El colombiano me ha dejado una grata impresión por su disposición de hablarle a la afición. A esa masa de gente que está resfriada por los malos resultados que arrastra la Tricolor desde noviembre del 2019.
La Federación Costarricense de Fútbol (Fedefútbol) nombró al nuevo timonel el pasado 21 de junio y desde ese momento él proporcionó cuatro conferencias de prensa en las que habló largo y tendido de manera muy respetuosa y con la apariencia de hacerlo con gusto. Al menos me deja ver eso, y si actúa frente al micrófono, debo admitir que lo hace bien.

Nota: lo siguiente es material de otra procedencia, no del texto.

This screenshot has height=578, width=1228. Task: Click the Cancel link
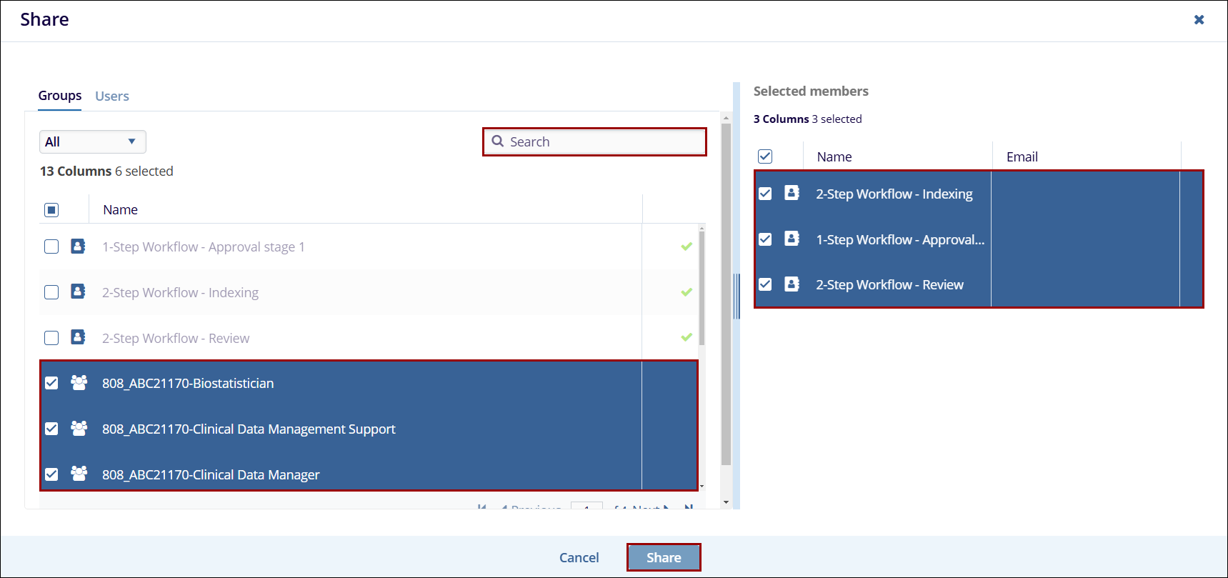click(x=579, y=557)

Luis Fernando Suárez no camina por las ramas, no se excusa. Sabe que lo más importante para La Sele es ganar el partido de este lunes ante Guadalupe, es lo más importante porque Costa Rica necesita recobrar la confianza que dan las victorias. Indistintamente del pedigree del rival, deja ver en sus declaraciones que debemos buscar la victoria, sin anteponer que lo más importante es la eliminatoria rumbo a Catar 2022. Lo relevante es lo que se disputa hoy.
Me gusta de Suárez el hecho que pone las cartas sobre la mesa sin tapujo, deja claro que el portero titular de este domingo será el que juegue toda la Copa Oro.

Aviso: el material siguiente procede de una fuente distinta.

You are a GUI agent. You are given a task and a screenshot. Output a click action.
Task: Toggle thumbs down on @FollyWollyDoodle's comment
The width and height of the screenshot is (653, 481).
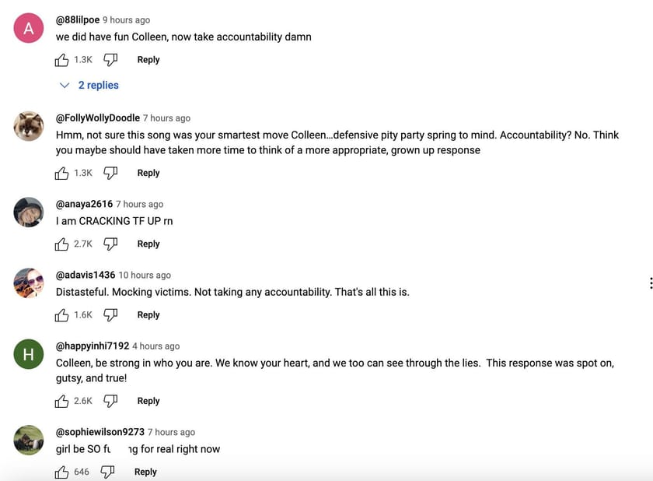(110, 174)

Me alegra escuchar de su buen verbo que no está a la cabeza de La Sele para poner excusas. En caso de una derrota ante los caribeños, no llegará al micrófono para disculparse de nada.
Asumió el reto con las condiciones que tenemos, sabe bien lo que significa Costa Rica, conoce el área y tiene experiencia.
Los jugadores tienen otro semblante, a los seleccionados les ha gustado que el cuerpo técnico les habla con sinceridad, que lo que es negro es negro y lo que es blanco es blanco. Con él no hay espacios para los grises.
Luis Fernando Suárez es consciente que nada de lo bueno que se haga en las prácticas vale la pena si en el partido no se pone en práctica.
Ya él mismo lo avisó.
También me agrada el hecho que él quiera ver por sus propios medios a la mayor cantidad de jugadores posibles, que quiera asistir a los entrenamientos de cada equipo, que no solo le importe los partidos del torneo nacional.
Me parece extraordinario que tenga la humildad de decir públicamente que los 12 entrenadores de la Primera División son sus asistentes también. Porque buscará empaparse con ellos sobre el acontecer nacional. Eso es humildad, mientras a otros no les agrada agregar un auxiliar a su grupo, él, sin reparo, suma a 12.
Otro punto en el que me llama poderosamente la atención, es que no siembra la mediocridad en su equipo. No le hemos escuchado decir que si se pierde, lo que importa es lo de septiembre cuando visitemos Panamá, punto de inicio de la eliminatoria.
Y lo que sí espero que un día llegué a cumplir, es que no temerá en sacar a escena a un jugador joven que lo merezca.
La primera pincelada del técnico es buena, el preámbulo es bueno, me agrada. Este lunes por la noche veremos las cosas en cancha, veremos si la flauta le suena.